C'est son délirant "Fakir" qui a tout changé. Avant même la parution du livre en 2013, les éditeurs étrangers se bousculent au portillon. Finalement traduit dans 35 langues, L’extraordinaire voyage du fakir qui était resté coincé dans une armoire Ikea narre les péripéties drolatiques d'un homme à la recherche d'un lit clouté, brinquebalé dans toute l'Europe à la faveur de rebondissements improbables. On retrouve le même ton fantaisiste dans son nouveau roman, La petite fille qui avait avalé un nuage grand comme la Tour Eiffel. "Je m'invente des réalités à partir de choses du quotidien qui me font rire, explique l'intéressé. Je ne pensais pas être publié en France, parce qu'on a beau être les rois de la comédie, nos romans donnent envie de se flinguer. J'assume mon côté populaire, je suis la coupe de champagne à côté de la thèse de doctorat."

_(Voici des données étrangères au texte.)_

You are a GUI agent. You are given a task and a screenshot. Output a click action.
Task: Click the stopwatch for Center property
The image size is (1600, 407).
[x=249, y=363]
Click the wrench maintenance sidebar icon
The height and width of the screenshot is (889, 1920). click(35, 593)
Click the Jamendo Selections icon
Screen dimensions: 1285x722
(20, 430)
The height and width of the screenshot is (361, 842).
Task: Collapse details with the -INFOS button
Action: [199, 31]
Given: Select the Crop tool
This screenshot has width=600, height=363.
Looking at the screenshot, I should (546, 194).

Des vannes qui fusent... mais pas que

Résumer un livre de Romain Puértolas revient à tirer des ficelles à l'infini. Tenez plutôt : dans son nouveau bébé, une factrice va apprendre les rudiments du vol dans les nuages auprès de personnages farfelus au moment du réveil du volcan islandais. Le but ? Partir au Maroc chercher sa fille atteinte de la mucoviscidose. Mais derrière les vannes qui fusent se cache une morale humaniste. "Je ne suis pas une ONG, je n'ai pas de solution à apporter. Je veux pouvoir faire sourire les gens, tout en les faisant réfléchir."

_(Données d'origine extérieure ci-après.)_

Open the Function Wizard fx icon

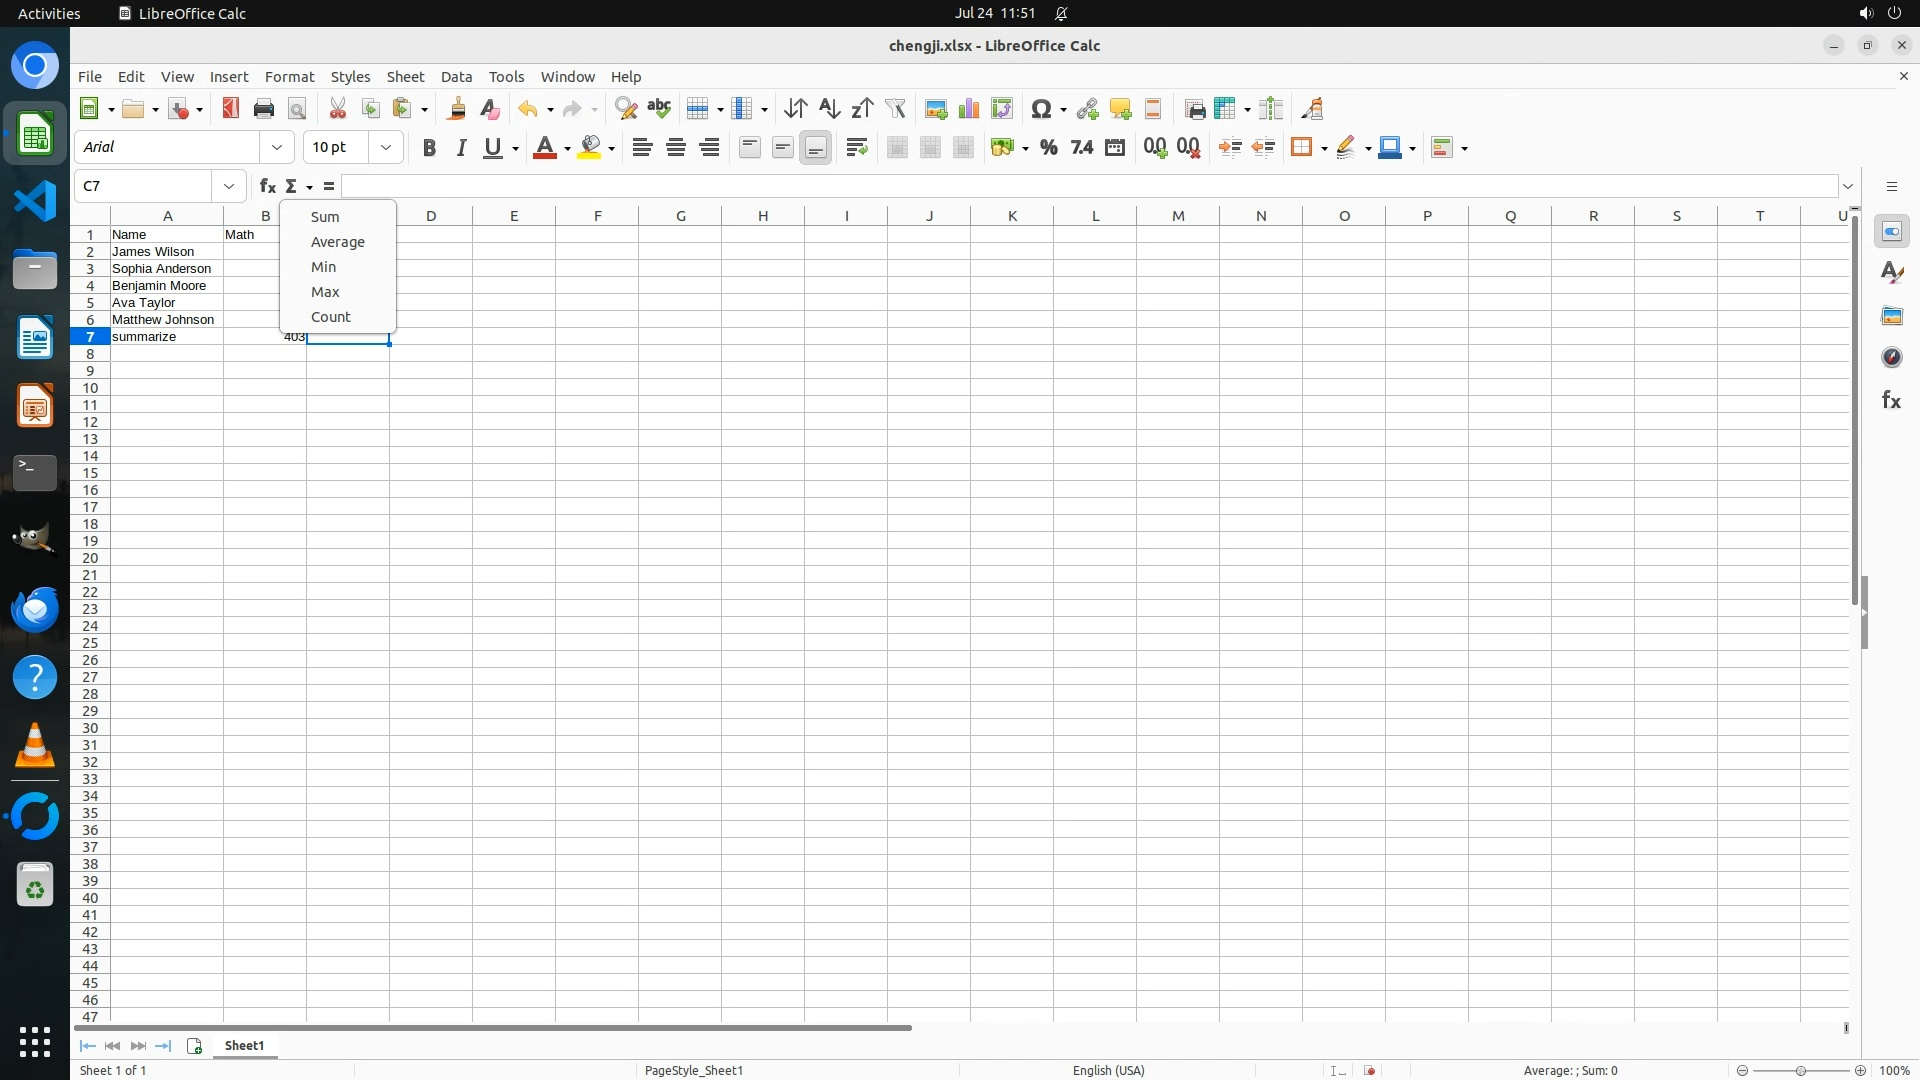coord(267,186)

Le moins que l'on puisse dire, c'est que sa méthode de travail est atypique. "J'ai une idée de roman par jour, souvent sous la douche, confie-t-il. Je profite de chaque instant, dans le train, le métro, l'avion pour noter des phrases sur mon téléphone et sur des post-it." L'auteur a d'ailleurs exercé de nombreux métiers en parallèle : nettoyeur de machines à sous, lieutenant de police, DJ, contrôleur aérien. Il injecte des pans entiers de son quotidien dans ses récits. "Il y a des pages du Fakir qui sont secret défense, révèle-t-il. Je m'imaginais à 80 ans regarder avec nostalgie les 3 exemplaires imprimés pour mes proches."

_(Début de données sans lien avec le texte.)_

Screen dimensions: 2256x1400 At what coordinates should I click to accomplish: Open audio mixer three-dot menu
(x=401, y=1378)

Alors qu'il finalise déjà son prochain roman, Romain Puértolas planche aussi sur l'adaptation au ciné du Fakir. "J'ai coécrit le scénario et j'aimerais bien être immortalisé avec ma famille. C'est incroyable tout ce qui m'est arrivé. Je côtoie des gens que je voyais avant à la télé, c'est inimaginable, je suis passé de l'autre côté de la barrière."

La petite fille qui avait avalé un nuage grand comme la Tour Eiffel, éditions Le Dilettante, 252 pages.